Existe uma conexão profunda e genuína no grupo de leitores fissurados pelo romance colossal e também pela antologia de contos Breves entrevistas com homens hediondos. Esse grupo passou meses intermináveis esperando a publicação em português brasileiro de O rei pálido, obra inacabada de um escritor que sucumbiu à depressão depois de duas décadas de tratamentos, tirando a própria vida no fim da primeira década do século.

Quando encontro escritores dando os primeiros passos na literatura em busca de fama e dinheiro, penso em outra fala do DFW: “É muito difícil separar o que você quer que a sua literatura faça dos seus próprios desejos de como você vai ser tratado por causa do que escreve. Às três da manhã, quando estou só, tenho delírios de desfiles em carro aberto, Poeta Laureado do Mundo Ocidental, Bolsas MacArthur e Prêmios Nobel, leituras como a de ontem à noite só que com 15 mil pessoas, sabe, esse tipo de coisa. Então nenhum sentimento no que se refere a efeitos desejados é puro, livre de fins egoístas.”

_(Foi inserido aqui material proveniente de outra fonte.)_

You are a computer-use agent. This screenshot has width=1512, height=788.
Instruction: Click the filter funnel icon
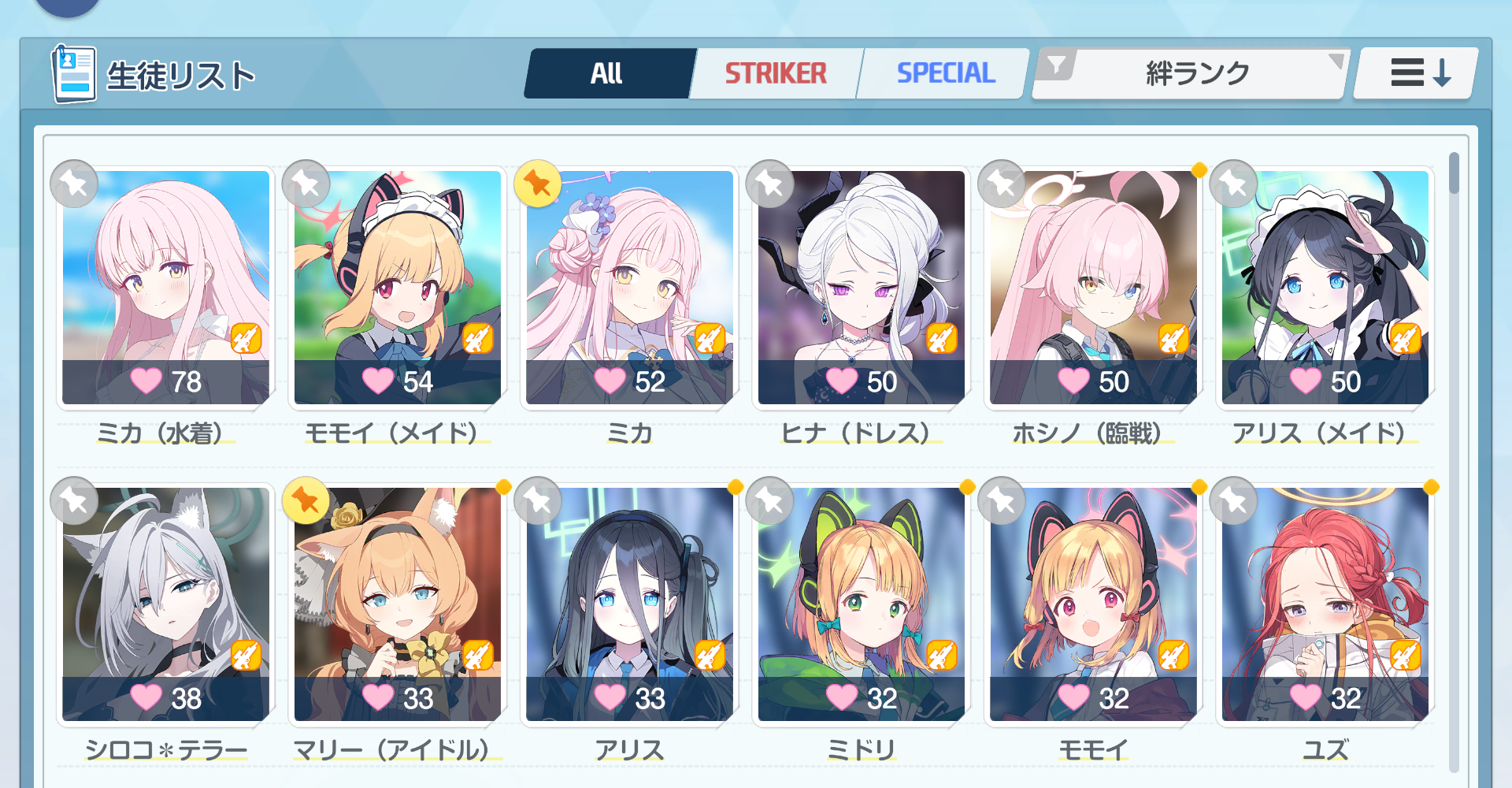(x=1057, y=65)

Wallace não teve tempo de presenciar a epidemia das redes sociais, onde o tempo parece passar rápido demais e centenas de loucuras acontecem em poucos minutos. Um ritmo diferente da escrita, da literatura: “A coisa é de longo prazo. Você escreve pensando a longo prazo. Eu espero que nada do que fiz até agora esteja nem perto de ser o melhor que posso fazer. Vamos torcer pra não chegar aos 55 fazendo a mesma coisa. Eu diria ‘cuidado pra não se esgotar.’ Você pode se esgotar porque se ferrou sem grana e sem atenção por muitos anos, mas isso também pode acontecer se você ganhar um pouco de atenção. As pessoas vêm ao seu quarto de hotel e acham que você tem coisas interessantes a dizer. Você pode deixar que isso faça você começar a pensar que não pode abrir a boca a não ser que seja para dizer algo interessante. Pra mim, cinquenta por cento do que faço é ruim, e é simplesmente assim que vai ser, e se eu não conseguir aceitar isso então estou no ramo errado. O negócio é saber o que é bom, e não deixar os outros verem.” Mais uma declaração dada em 1993. Ele não chegou aos 55.

Uma boa porta de entrada para o vício em DFW é Ficando longe do fato de já estar meio que longe de tudo, seleção de ensaios de não ficção, como Isto é água, seu discurso de paraninfo para formandos do Kenyon College em 2005. Conectar-se com sua escrita não é tarefa fácil. Exige esforço e boa vontade, mas vale a pena.

Se nascemos sozinhos e morreremos sozinhos, os livros de David Foster Wallace – e de todos os bons autores e boas autoras que nos cruzam no meio do caminho – são ótimas e indispensáveis companhias.